Whether you are a medical researcher or practicing health professional, it is a daily battle to fight through the tonnes of information that seem to pour in from all directions. Academic articles, preprints, clinical trials and media reports can all add to the confusion where they should help optimize decision-making.
With the need to ensure the wealth of knowledge out there is fully utilized, AI is increasingly becoming the tool of choice to solve this conundrum. Recognising this need, publishers and information providers are pushing AI’s capabilities to streamline workflows and optimize researchers’ time and effectiveness. For example, a number of organizations are using AI to categorize data in different ways, whether it be in terms of where articles fit in the UN Sustainable Development Goals (SDGs) framework, or in terms of the geography of where research has been undertaken. Indeed, Dimensions is one platform in which AI has been used to categorise documents into previously defined topic areas in an automated way for many years now.
There is perhaps no other area where the impact of research is being felt more keenly than in cancer research, where according to the National Cancer Institute in the US it will spend nearly $7bn in 2022. On a smaller scale, AI should be able to be put to good use extracting the maximum value of these dollars, and one example of this has been explored in the recent article Application of artificial intelligence to overcome clinical information overload in urological cancer by Arnulf Strenzl et al in BJUI International.
In the article, the authors look at how the use of AI can help researchers – specifically in the field of uro-oncology – set up more sophisticated queries than traditional methods. The benefits of this approach can provide what the authors call a “synthesis of raw data and complex outputs into more actionable and personalized results”.
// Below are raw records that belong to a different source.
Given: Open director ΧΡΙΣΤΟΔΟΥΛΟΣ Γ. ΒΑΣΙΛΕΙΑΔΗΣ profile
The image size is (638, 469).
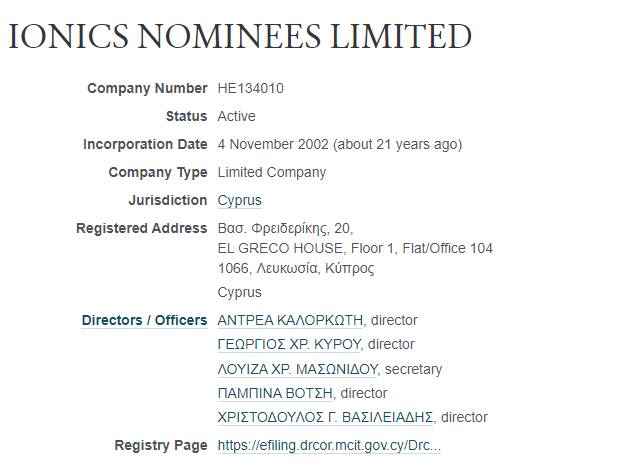Looking at the screenshot, I should pos(325,417).
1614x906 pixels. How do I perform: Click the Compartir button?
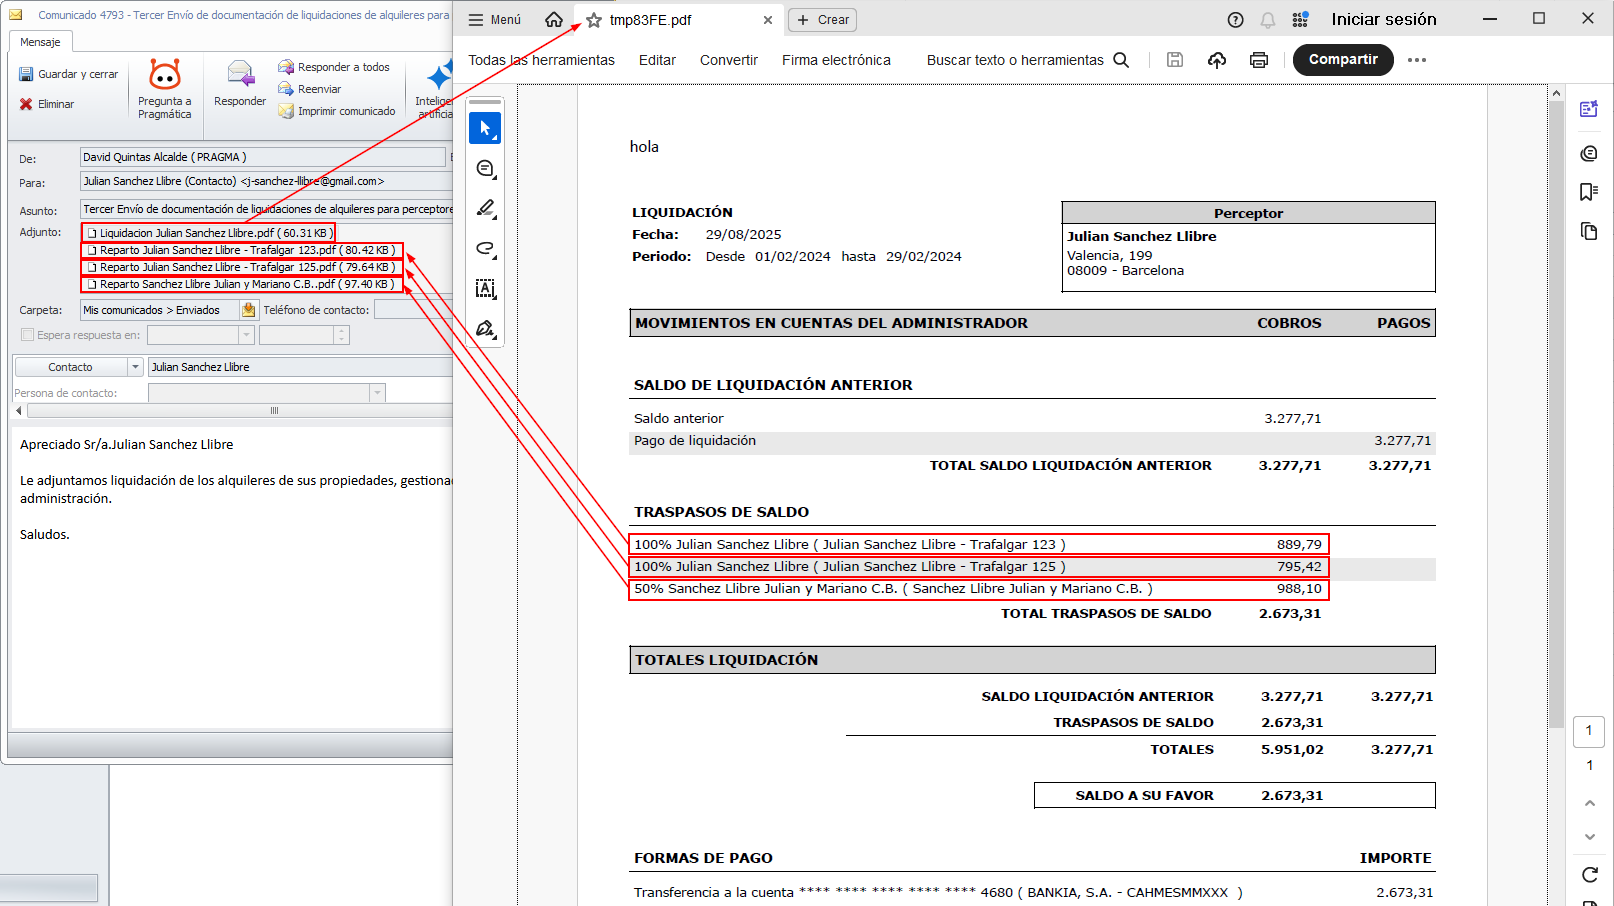[1342, 60]
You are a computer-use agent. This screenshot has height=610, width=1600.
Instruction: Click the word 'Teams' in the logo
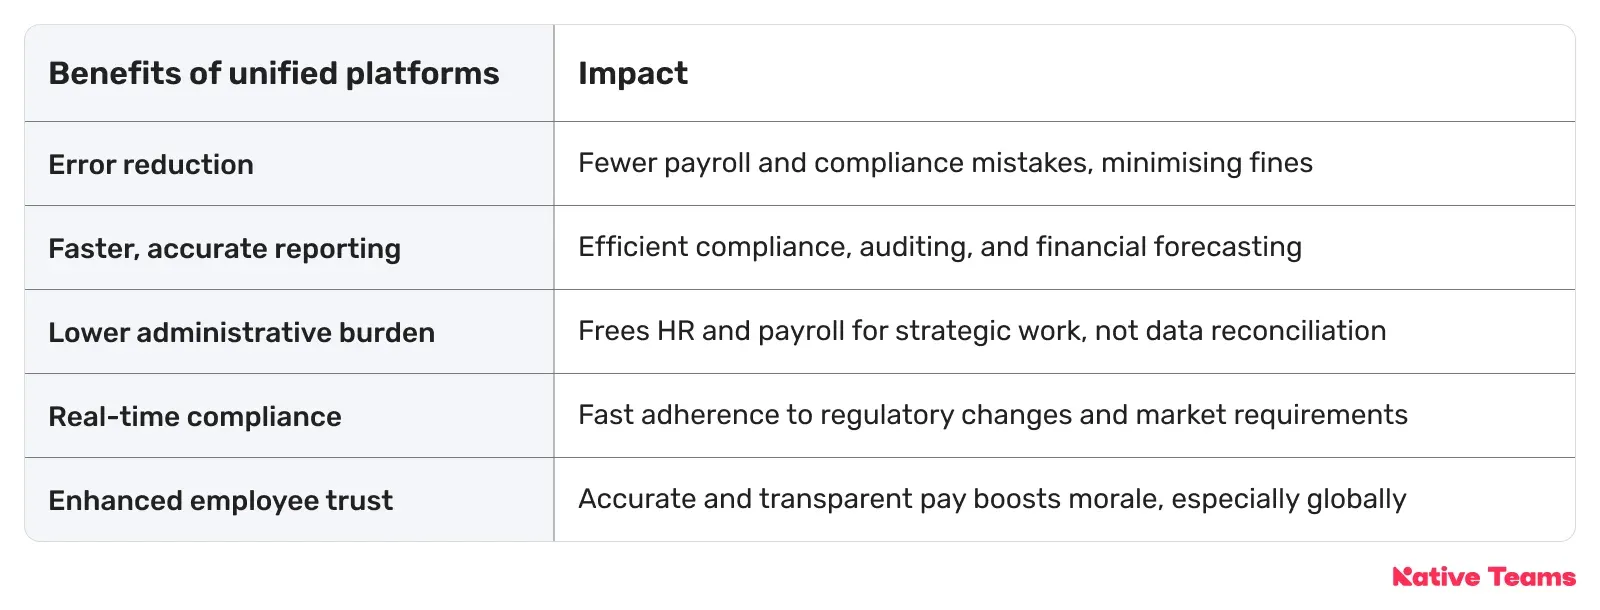(x=1532, y=577)
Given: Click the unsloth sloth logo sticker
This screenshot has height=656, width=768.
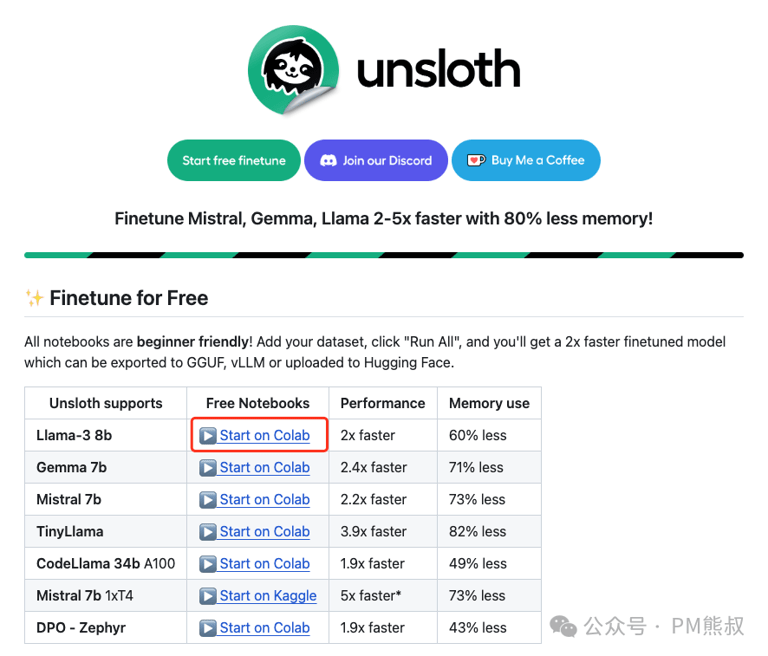Looking at the screenshot, I should pos(293,70).
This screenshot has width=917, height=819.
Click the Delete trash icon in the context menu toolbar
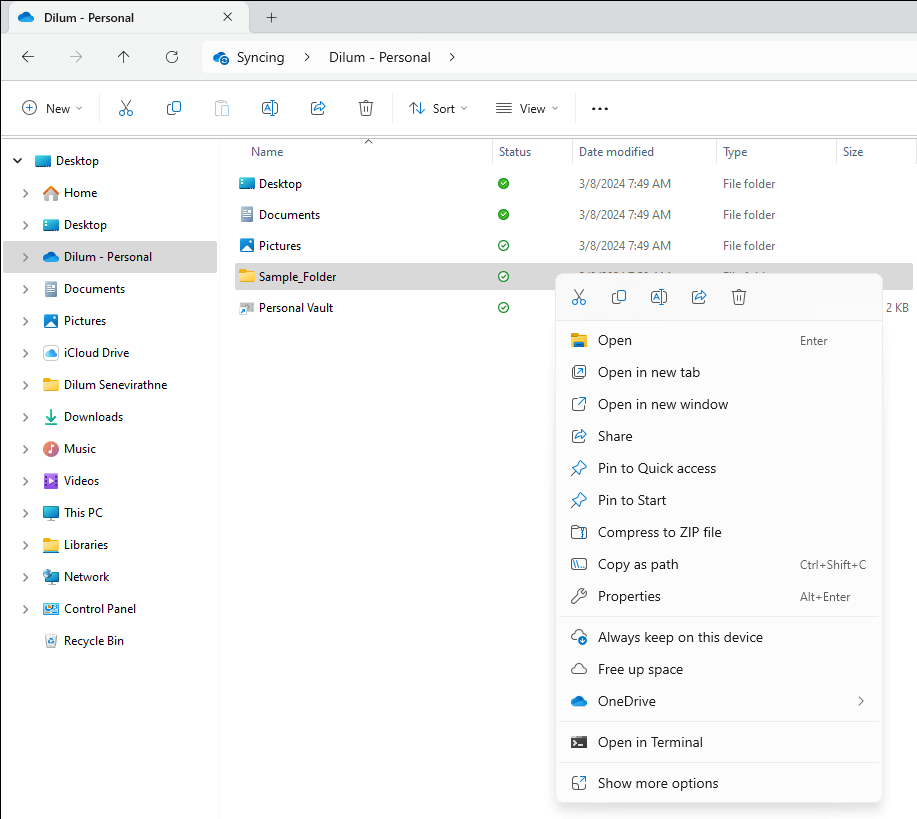click(x=738, y=296)
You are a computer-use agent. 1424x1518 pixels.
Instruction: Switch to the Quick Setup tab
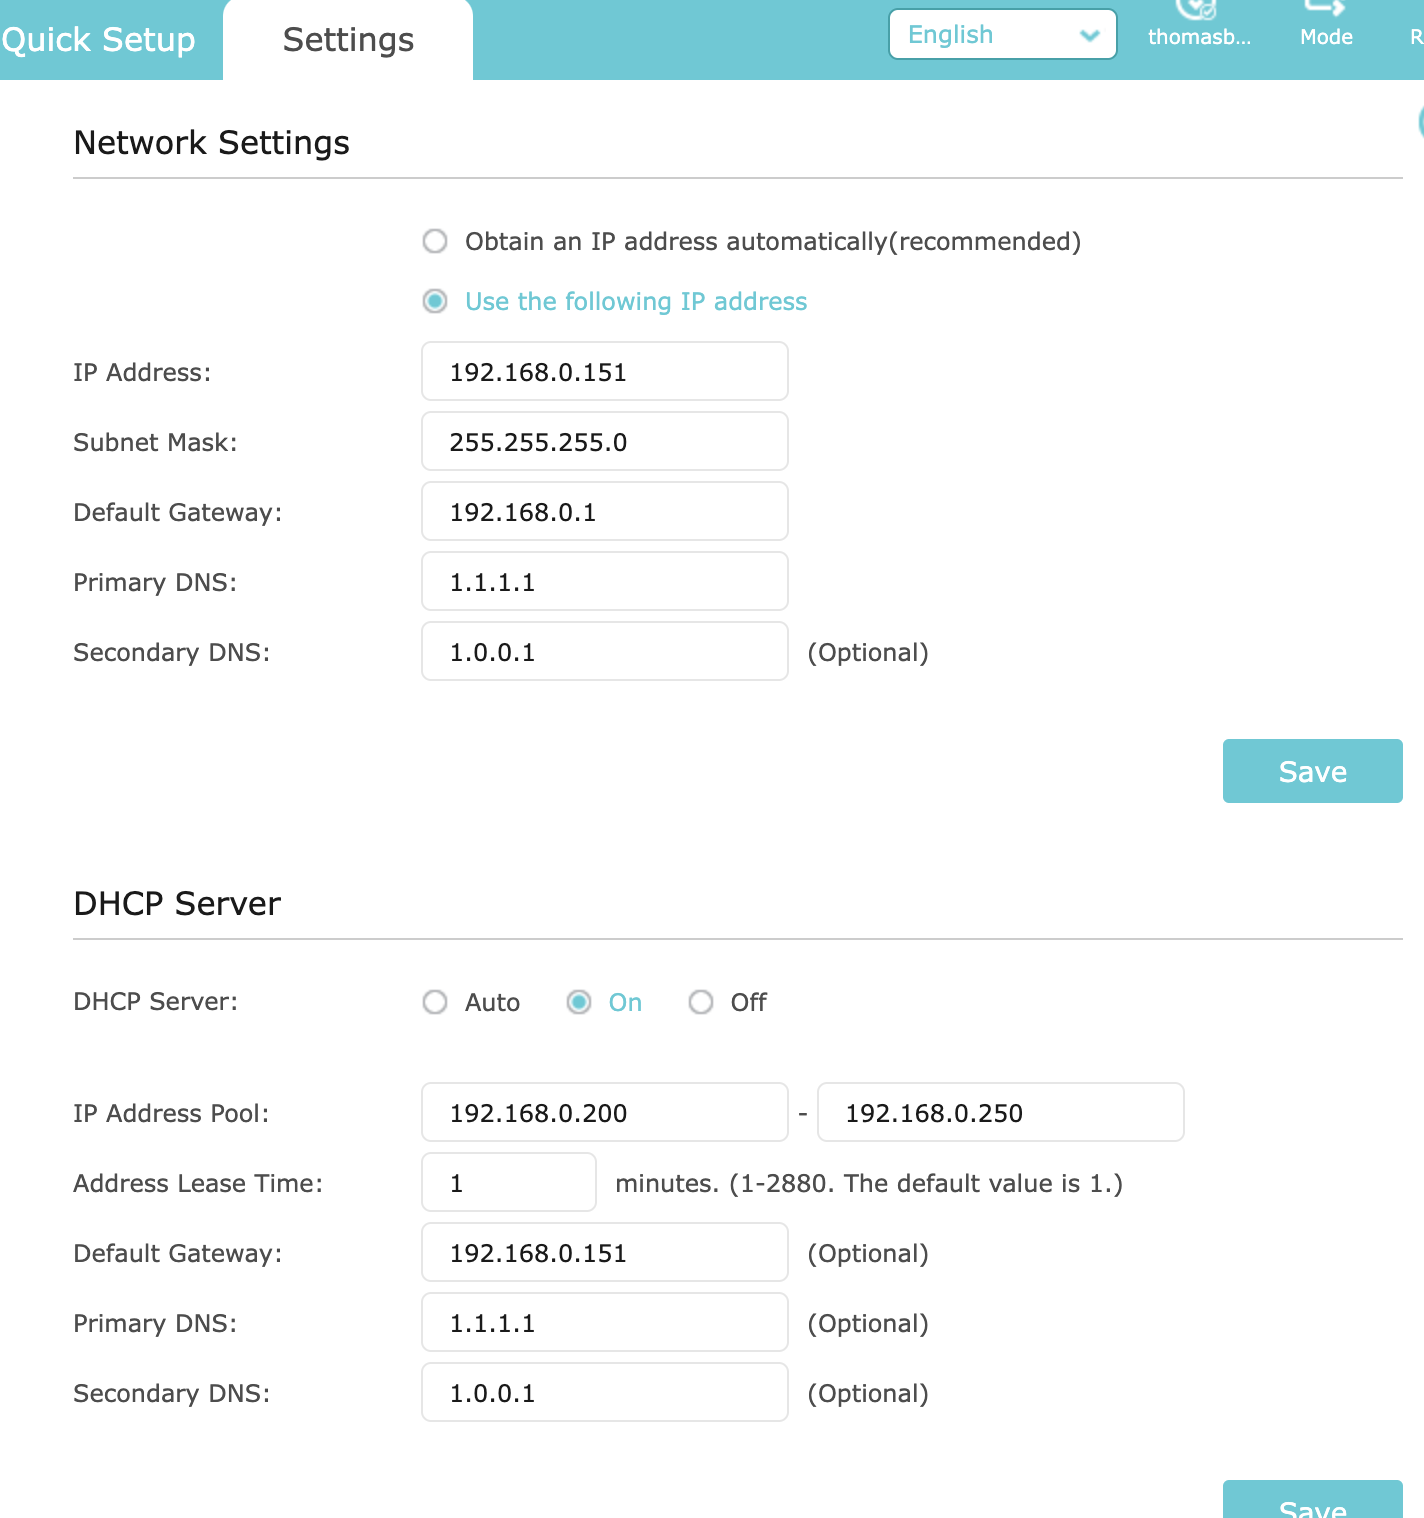click(98, 40)
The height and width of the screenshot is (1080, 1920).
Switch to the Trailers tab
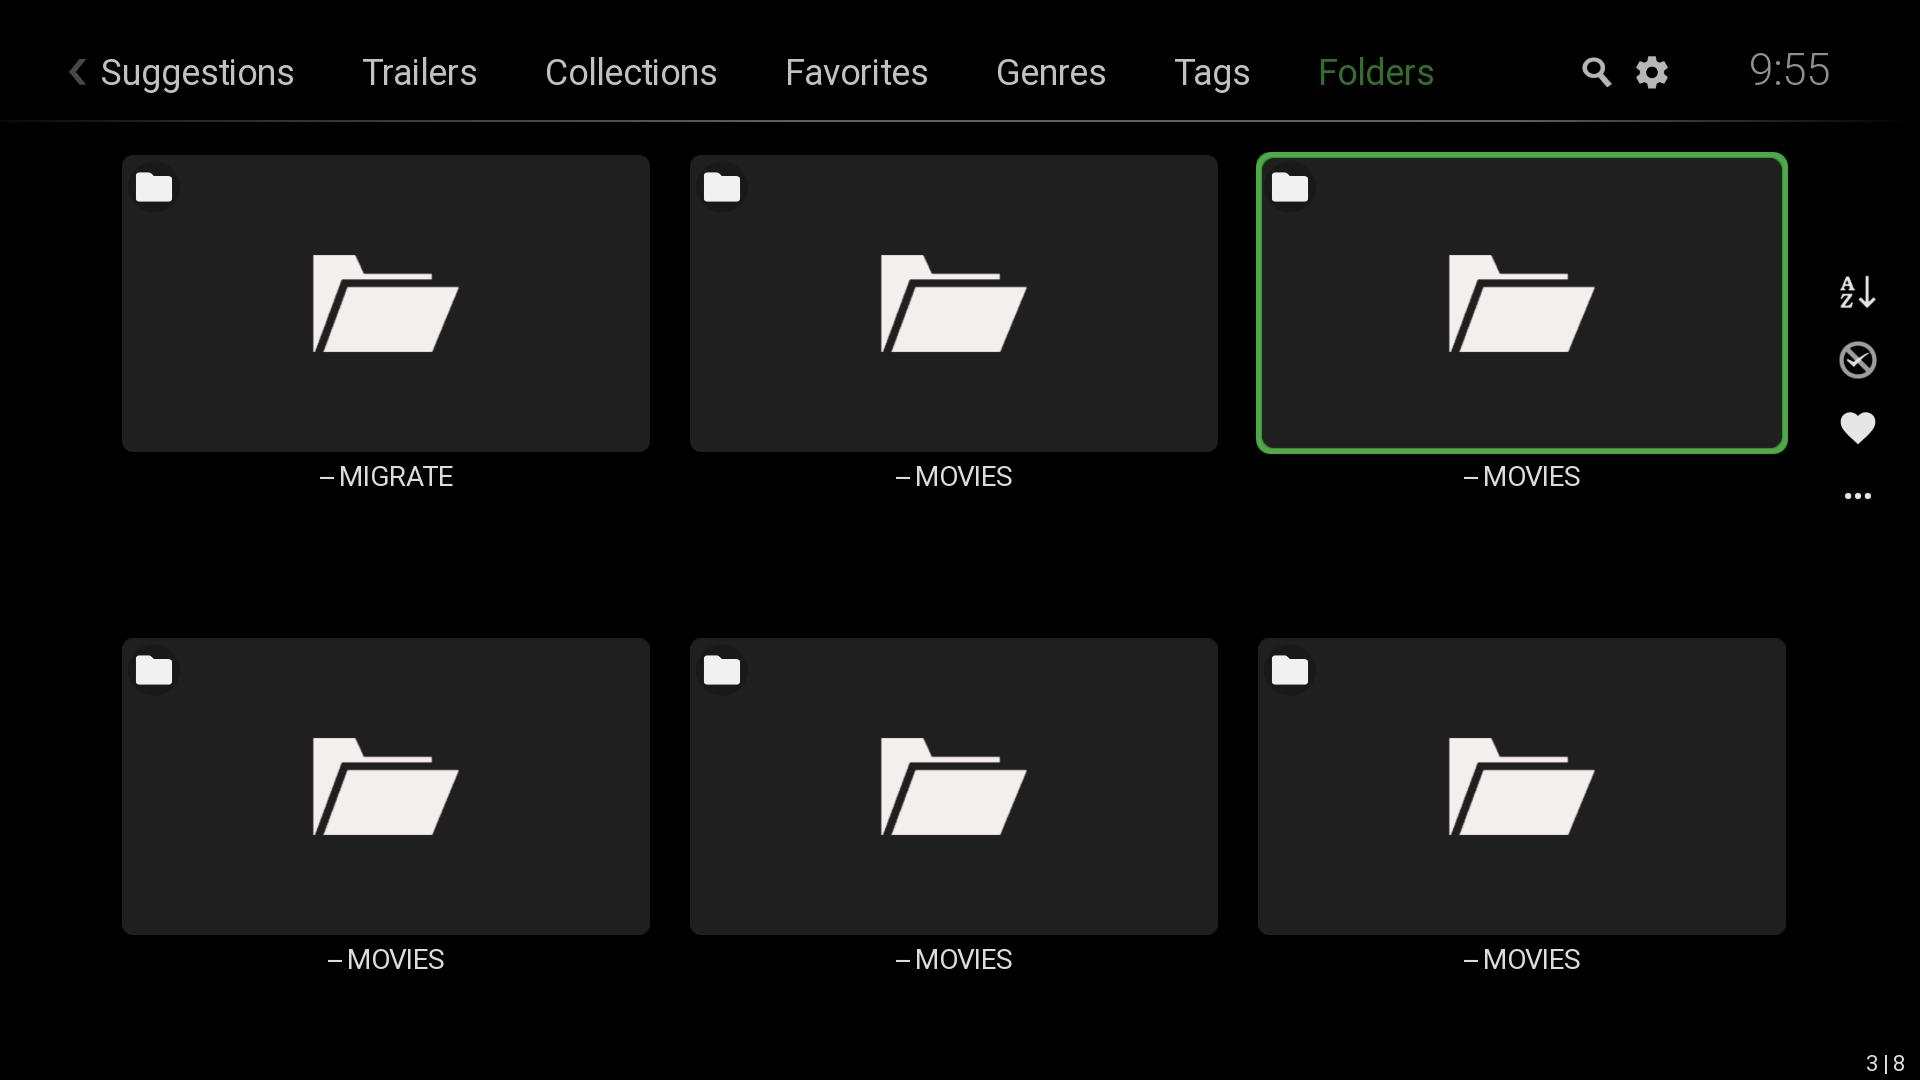[x=419, y=72]
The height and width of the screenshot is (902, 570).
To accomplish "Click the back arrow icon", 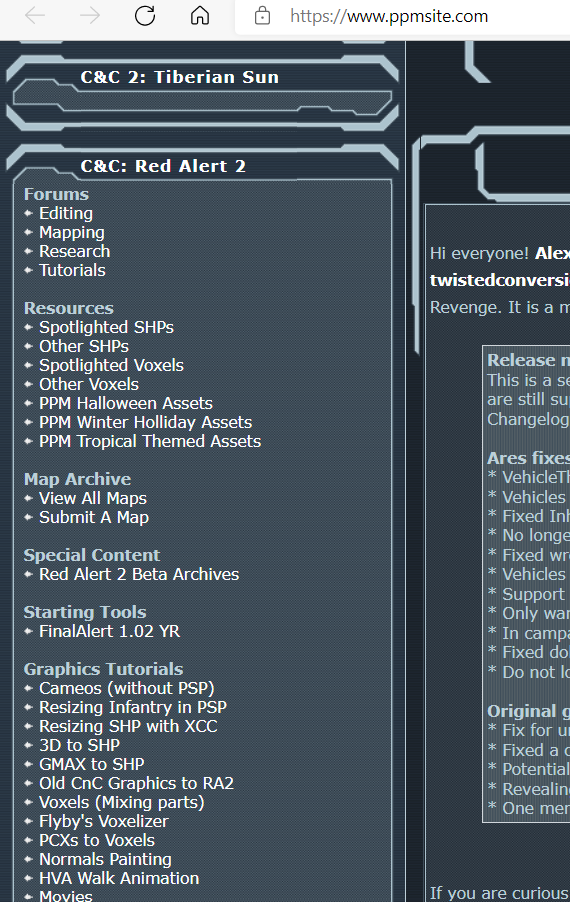I will tap(35, 16).
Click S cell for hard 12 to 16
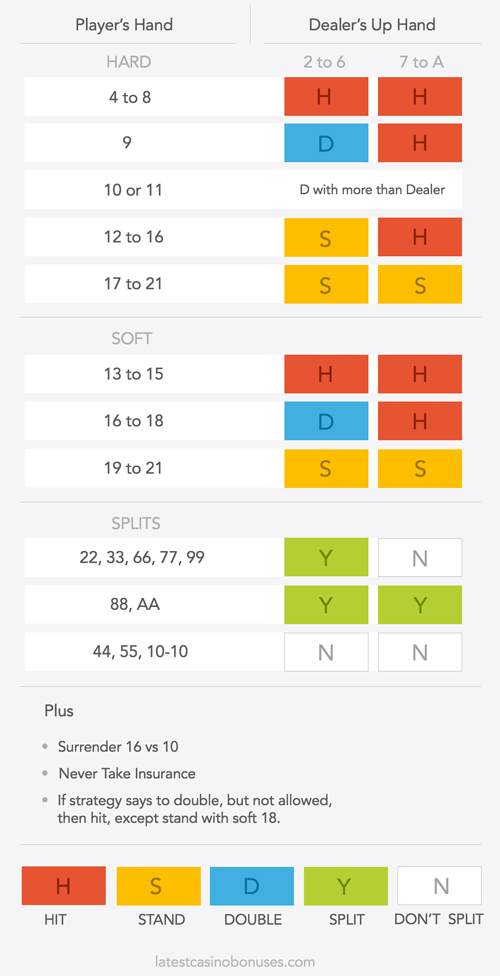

The study examined a number of tools, including Dimensions from Digital Science, and the use of AI within them. The advantages that AI offers beyond traditional search methods are clear when it comes to looking at evidential support for treatment choices or sequencing decisions. A straight search in relation to a specific disease in the PubMed database, for example, will yield thousands of results, with much more work required to filter those results on article or journal performance before the most relevant sources appear, and even then there may be dozens or even hundreds of possibilities.
What AI can produce – and in the article Pfizer’s dashboard on prostate cancer built with Dimensions is used as a prime example – is the ability to quickly cross-reference dozens of treatments and identify where studies have taken place. The article does also highlight some limitations in the dashboard – we are still some way from simply feeding documents into a machine with decisions made for us, and so research still requires an element of expert interpretation. However, with constant improvements being made using technological advances and feedback, future enhancements are never very far away.
For researchers and practitioners in this space, the article concludes that the Dimensions platform, “demonstrated how AI can assist urologists and oncologists to readily obtain focussed information on a specific topic of interest from rich datasets”, for example by gaining insights into published articles and clinical trials on specific combinations or sequences of therapeutic agents. It further states that AI, “exhibits the potential to support more tailored, accurate, and reliable clinical decision-making from the multiple sources of information available”. While AI may never get close to delivering perfect answers to researchers’ questions every time, it can certainly succeed in delivering better answers more quickly than ever before.